03/03/2012

MARIA d'OLIVEIRA MARTINS


O caminho 
    para o crescimento económico


A OCDE chama a atenção para os mais desfavorecidos, para que as reformas não prejudiquem os mais pobres

A expressão “crescimento económico” tornou-se num soundbite omnipresente no discurso político e jornalístico. A ideia de crescimento económico é tão irresistível que nos chega a ser oferecida sem qualquer espécie de conteúdo, ou, o que é pior, como incompatível com o equilíbrio das contas públicas – como se esta não fosse uma necessidade, mas um mero capricho.
Para ter uma ideia concreta do que esperar do “crescimento económico”, é muito útil a leitura do Relatório da OCDE divulgado no final da semana passada Economic Policy Reforms 2012 – Going for Growth. Neste documento encontram-se descritas as medidas que podemos esperar e em que devemos apostar, tendo em vista um crescimento de longa duração baseado em elevada produtividade e utilização de trabalho.

Em concreto, quando a OCDE fala de medidas de crescimento refere-se essencialmente a reformas laborais, fiscais e relativas ao mercado de bens. No que toca ao mercado de trabalho, considera favorecedoras de crescimento as medidas que flexibilizem as regras laborais; aumentem a qualidade e a equidade na educação secundária; visem a formação de desempregados mantendo a sua actualização; promovam a integração das mulheres e dos imigrantes na vida activa; encorajem a permanência e o regresso ao mercado de trabalho; e fomentem uma mobilidade indispensável a um aproveitamento mais racional dos recursos disponíveis.
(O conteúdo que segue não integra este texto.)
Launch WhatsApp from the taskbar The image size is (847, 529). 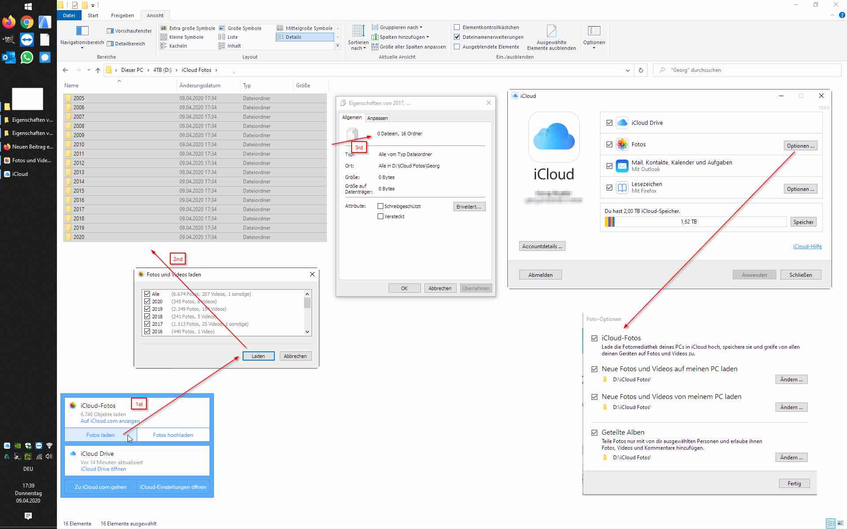coord(27,57)
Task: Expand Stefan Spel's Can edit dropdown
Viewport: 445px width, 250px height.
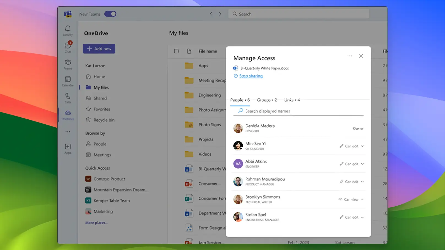Action: 352,217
Tendo em vista uma fiscalidade para o crescimento, recomenda medidas que ao mesmo tempo aumentem a receita fiscal e aliviem a carga fiscal laboral, incentivando assim a poupança e o investimento (promovendo aumentos por exemplo sobre bens imóveis ou na tributação ambiental). No que toca ao mercado de bens, sugere uma aposta em sectores protegidos de forma a fazer crescer o emprego.

Uma nota para dizer que a OCDE chama a atenção para o cuidado com os mais desfavorecidos, para que as reformas não prejudiquem os mais pobres. Neste sentido, sugere, por exemplo, o fomento temporário do emprego de curta duração para aliviar o impacto de uma conjuntura de fraca actividade, impedindo que as famílias caiam na pobreza.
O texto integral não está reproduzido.